• Objective
Copy the forum thread on Calvinism's influence in the Civil War word for word, everything from "I'm interested in" down to "Wayne (Dec 30, 2010)".

# The Influence of Calvinism....



## Ivan (Dec 30, 2010)

I'm interested in the influence of Calvinism during the American Civil War on the generals and the armies, politicians and the general populace on both sides of the conflict. We know about Stonewall Jackson and his Calvinism, as well as R.L. Dabney and the book _Christ in the Camp, _etc.

Does anyone know of any books or articles that deals with how Calvinism played a role in the issues of slavery and state's rights, how the war was fought, how it helped or hindered politicians in their dealings and how people in general was influenced?


----------



## Wayne (Dec 30, 2010)

Someone may know of a work that covers all that. Someone else.

But if you get into doing your own research, I'd suggest starting by reading Alexander McLeod's 1802 work _Negro Slavery Unjustifiable_. McLeod was a Reformed Presbyterian and his stand prompted the RP's to become the second American and the first Presbyterian denomination to make a binding constitutional resolution against slavery. More on that story *here.* McLeod was one of the earliest Calvinists to present a concerted case against slavery.

• Data block
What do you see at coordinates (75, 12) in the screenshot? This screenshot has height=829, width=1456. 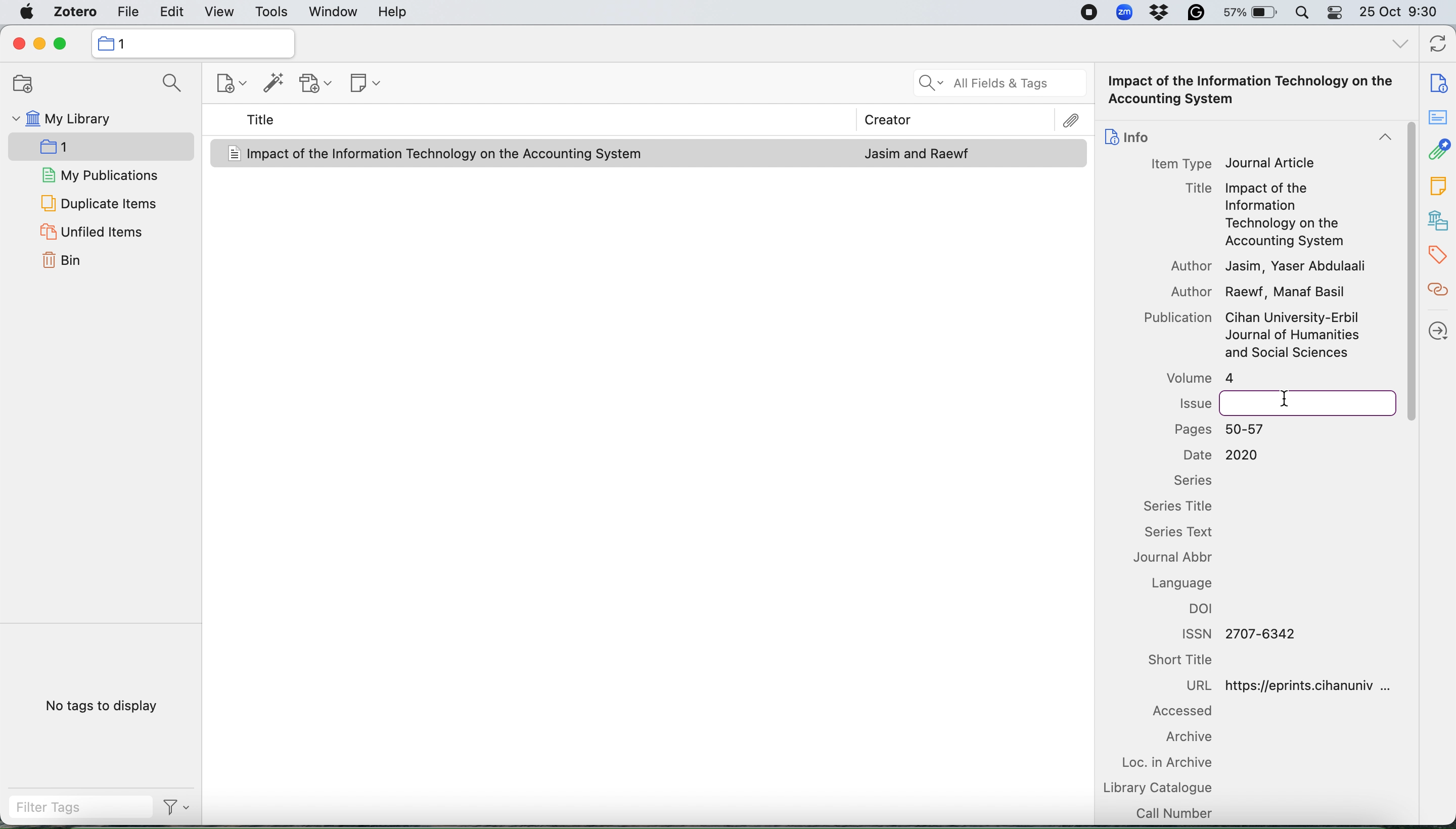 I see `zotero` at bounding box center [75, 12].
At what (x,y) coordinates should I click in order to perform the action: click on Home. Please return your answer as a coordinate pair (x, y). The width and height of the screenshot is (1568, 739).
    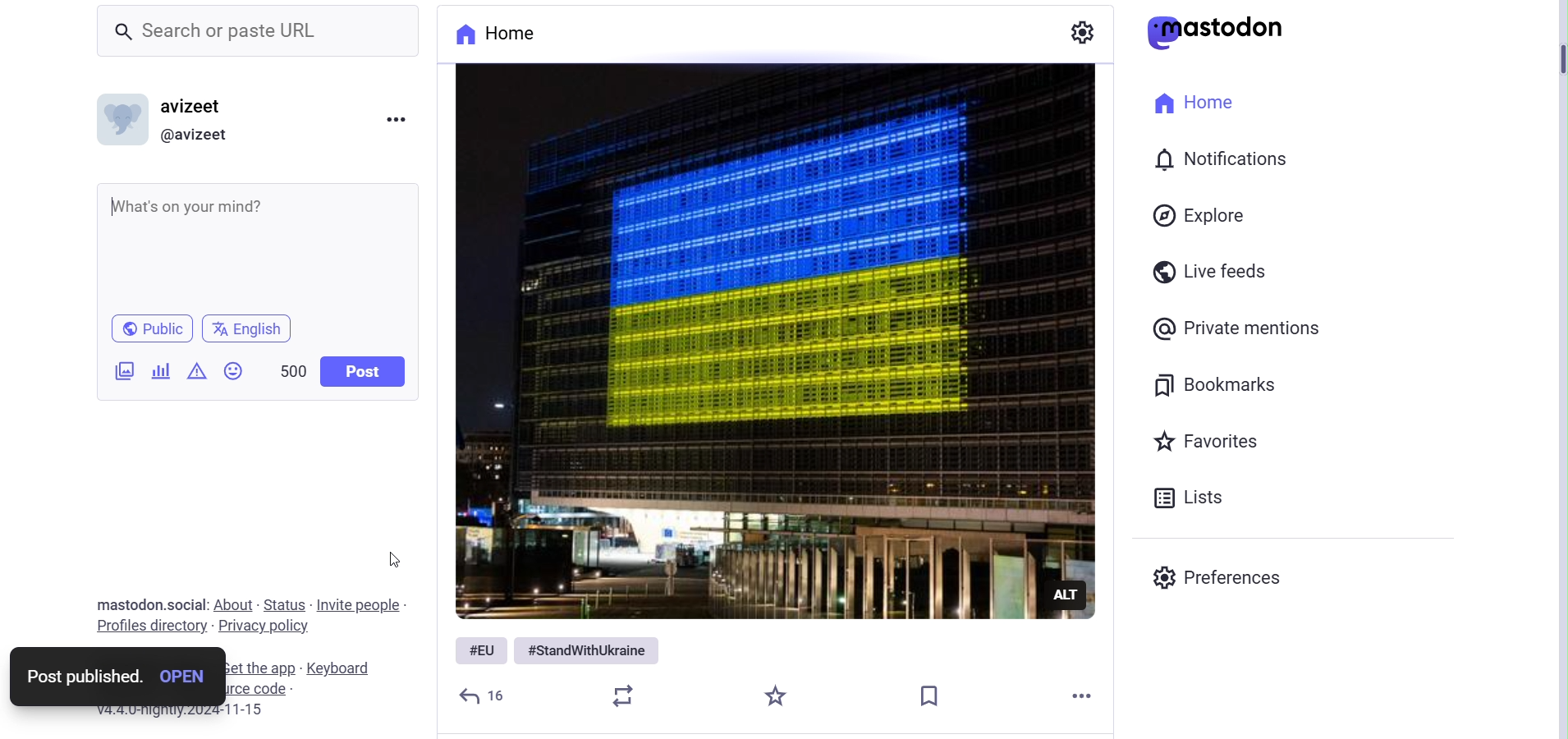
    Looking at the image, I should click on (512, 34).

• Result for this exercise
I'm interested in the influence of Calvinism during the American Civil War on the generals and the armies, politicians and the general populace on both sides of the conflict. We know about Stonewall Jackson and his Calvinism, as well as R.L. Dabney and the book _Christ in the Camp, _etc.

Does anyone know of any books or articles that deals with how Calvinism played a role in the issues of slavery and state's rights, how the war was fought, how it helped or hindered politicians in their dealings and how people in general was influenced?


----------



## Wayne (Dec 30, 2010)